- _Exercise requirements_: Please output, as a JSON list of strings with one string per line and blank lines omitted, the records from the line with "The height and" to the line with "tap(564, 208)".
--- --- ---
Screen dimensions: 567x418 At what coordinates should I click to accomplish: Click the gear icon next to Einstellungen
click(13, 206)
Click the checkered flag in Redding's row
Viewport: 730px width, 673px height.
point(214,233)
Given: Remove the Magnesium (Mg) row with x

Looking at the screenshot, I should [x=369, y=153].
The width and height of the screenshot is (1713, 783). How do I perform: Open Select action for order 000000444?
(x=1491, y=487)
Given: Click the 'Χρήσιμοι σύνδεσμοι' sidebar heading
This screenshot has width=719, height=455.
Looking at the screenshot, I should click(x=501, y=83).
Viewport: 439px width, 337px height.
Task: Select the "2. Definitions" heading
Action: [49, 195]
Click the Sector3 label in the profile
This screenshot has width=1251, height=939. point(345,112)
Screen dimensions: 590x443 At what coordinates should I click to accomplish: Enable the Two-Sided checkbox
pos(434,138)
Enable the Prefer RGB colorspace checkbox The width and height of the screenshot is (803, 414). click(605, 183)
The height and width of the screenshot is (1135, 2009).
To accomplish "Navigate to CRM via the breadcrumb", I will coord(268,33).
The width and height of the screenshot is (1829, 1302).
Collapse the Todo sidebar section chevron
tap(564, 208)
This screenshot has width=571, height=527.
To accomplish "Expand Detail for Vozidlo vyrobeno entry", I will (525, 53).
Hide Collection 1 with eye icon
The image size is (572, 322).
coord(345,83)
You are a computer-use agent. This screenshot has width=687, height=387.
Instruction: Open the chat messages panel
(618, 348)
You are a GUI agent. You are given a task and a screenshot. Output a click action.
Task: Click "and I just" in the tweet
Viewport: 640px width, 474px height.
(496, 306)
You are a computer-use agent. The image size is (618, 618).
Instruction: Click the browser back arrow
--- --- ---
- _Exercise result_:
[
  "The height and width of the screenshot is (1135, 2009).",
  "To accomplish \"Navigate to CRM via the breadcrumb\", I will coord(268,33).",
  "The width and height of the screenshot is (1829, 1302).",
  "Collapse the Todo sidebar section chevron",
  "tap(564, 208)"
]